Politique

La Cour d'appel du Centre rejette la demande de remise en liberté de Bibou Nissack et Alain Fogue

La Cour d'appel du Centre rejette la demande de remise en liberté de Bibou Nissack et Alain Fogue

La décision du tribunal est intervenue après qu’une première juridiction a rejeté une demande d’habeas corpus.

La cour d’appel du Centre a rejeté, le mardi 12 janvier, la remise en liberté d’Olivier Bibou Nissack (photo), Alain Fogue Tedom et de 20 autres membres du MRC. Les premières personnes citées sont respectivement porte-parole de Maurice Kamto et trésorier national du Mouvement pour la renaissance du Cameroun (MRC).

La décision du tribunal est intervenue après qu’une première juridiction a rejeté une demande d’habeas corpus déposée par les avocats des accusés le 5 novembre 2020.

Ces militants du MRC ont été arrêtés en septembre 2020 alors qu’ils exerçaient leur droit à la liberté de réunion, ils sont depuis en détention. Nissack et Fogue sont visés par des accusations politiquement motivées, notamment tentative de révolution, rébellion et attroupement aggravé.

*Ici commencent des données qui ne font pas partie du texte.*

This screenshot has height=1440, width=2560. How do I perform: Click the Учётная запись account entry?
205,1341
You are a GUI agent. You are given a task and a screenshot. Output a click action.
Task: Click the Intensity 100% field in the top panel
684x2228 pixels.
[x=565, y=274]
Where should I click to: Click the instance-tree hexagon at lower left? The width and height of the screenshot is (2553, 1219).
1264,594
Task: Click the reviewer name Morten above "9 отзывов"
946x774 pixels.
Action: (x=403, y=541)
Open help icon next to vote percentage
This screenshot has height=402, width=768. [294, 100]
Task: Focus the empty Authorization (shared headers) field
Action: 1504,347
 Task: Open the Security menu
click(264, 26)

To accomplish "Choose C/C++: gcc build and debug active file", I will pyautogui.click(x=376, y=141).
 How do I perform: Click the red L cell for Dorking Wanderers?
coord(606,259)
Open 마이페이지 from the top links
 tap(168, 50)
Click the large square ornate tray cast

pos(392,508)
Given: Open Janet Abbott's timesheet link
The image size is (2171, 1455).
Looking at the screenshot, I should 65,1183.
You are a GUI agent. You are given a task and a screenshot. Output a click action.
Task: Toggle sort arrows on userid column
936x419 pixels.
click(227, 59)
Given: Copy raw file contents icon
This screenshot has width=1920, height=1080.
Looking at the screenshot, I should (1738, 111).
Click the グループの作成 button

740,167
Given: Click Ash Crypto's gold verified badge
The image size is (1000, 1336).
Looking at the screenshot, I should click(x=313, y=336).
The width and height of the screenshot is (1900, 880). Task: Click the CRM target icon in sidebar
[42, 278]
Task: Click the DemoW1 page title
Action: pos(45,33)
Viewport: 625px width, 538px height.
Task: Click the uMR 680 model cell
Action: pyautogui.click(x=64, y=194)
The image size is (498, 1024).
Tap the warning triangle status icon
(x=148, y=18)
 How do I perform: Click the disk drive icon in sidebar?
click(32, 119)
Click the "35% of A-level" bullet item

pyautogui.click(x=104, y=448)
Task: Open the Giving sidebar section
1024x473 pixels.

Ils ont d’abord été placés en garde à vue pendant plus d’un mois au Secrétariat d’État à la Défense (SED), à Yaoundé. Puis transférés à la prison centrale de la capitale le 3 novembre pour une détention provisoire de six mois. Au SED, ils ont été placés en isolement, privés de tout matériel de lecture et souvent d’accès à leurs avocats.

Nissack et Fogue ont été arrêtés lors des manifestations pacifiques organisées par le MRC le 22 septembre à travers le Cameroun. Ce jour, plus de 500 personnes, principalement des membres et des partisans du MRC, avaient été interpelés.

Répressions brutales

De nombreux manifestants pacifiques ont été bastonnés lors de leur arrestation et pendant leur détention : « La police m’a passé à tabac à coups de matraque », a déclaré à Human Rights Watch un membre du MRC âgé de 39 ans arrêté à Douala : « J’ai passé neuf jours à la prison de la police judiciaire, dormant par terre et sans pouvoir consulter mes avocats. »

Parmi les personnes arrêtées, au moins 136 sont toujours en détention. Une vingtaine ont été reconnues coupables et condamnées à des peines de prison par des tribunaux civils, selon les avocats du MRC.

« Dans le système de justice pénale camerounais, les demandes d’habeas corpus semblent avoir perdu leur valeur car des personnes présumées innocentes sont systématiquement privées de leur liberté », a noté Menkem Sother, avocat de Nissack.